On a circular billiard-table, the billiard-ball collides with the boundary of that table with some velocity v1. This collision is detected as follows:
double s = sqrt( (p.x-a)*(p.x-a) + (p.y-b)*(p.y-b) );
if (s<r) // point lies inside circle
// do nothing
else if (s==r) // point lies on circle
// calculate new velocity
else if (s>r) // point lies outside circle
// move point back onto circle (I already have that part)
// calculate new velocity
Now how can the new velocity v2 after the collision be calculated, such that angle of incidence = angle of reflection (elastic collision)?
PS: The billiard-ball is represented by a point p(x,y) with a velocity-vector v(x,y). The simulation is without friction.
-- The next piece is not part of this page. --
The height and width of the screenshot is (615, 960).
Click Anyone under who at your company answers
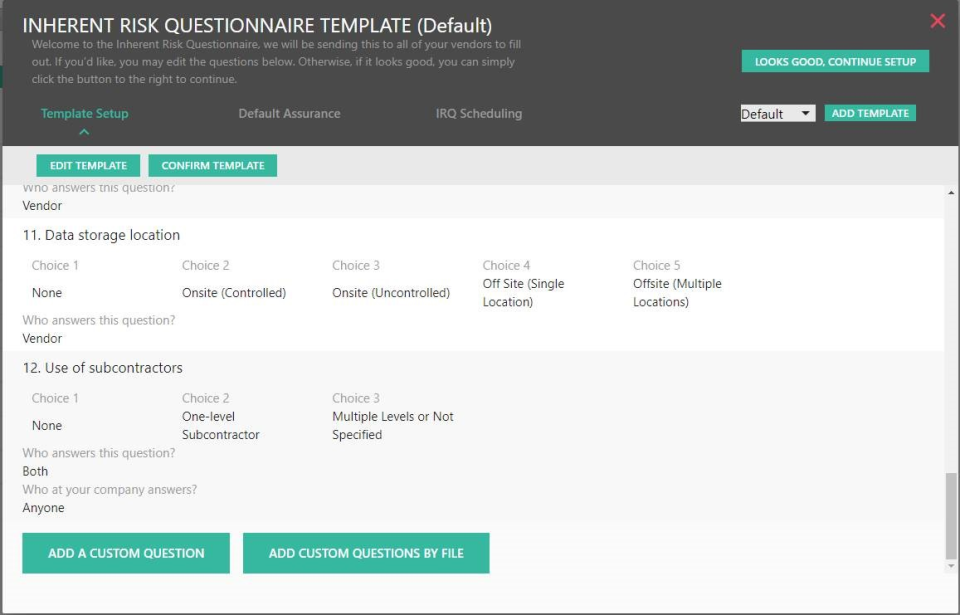(41, 507)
Assuming you're making some simple (game-like) billiards simulation you could use something like:
v_new = coeff*(v_old - 2*dot(v_old, boundary_normal)*boundary_normal);
Here v_old is your current velocity vector and boundary_normal is the inward pointing normal of your circular billiards table at the point of impact. If you know the center c of your circular table and you have the point of impact p then the normal is simply normalize(c-p). That is, the normalized vector you obtain when subtracting p from c.
Now I have taken coeff to be a fudge factor between 0 (no velocity at all anymore after impact) and 1 (same velocity after impact). You can make this more physically plausible by determining a correct coefficient of restitution.
In the end all the formula above is, is simple reflection as you might have seen in a basic ray tracer for example. As said, it's a fairly crude abstraction from an accurate physics simulation, but will most likely do the job.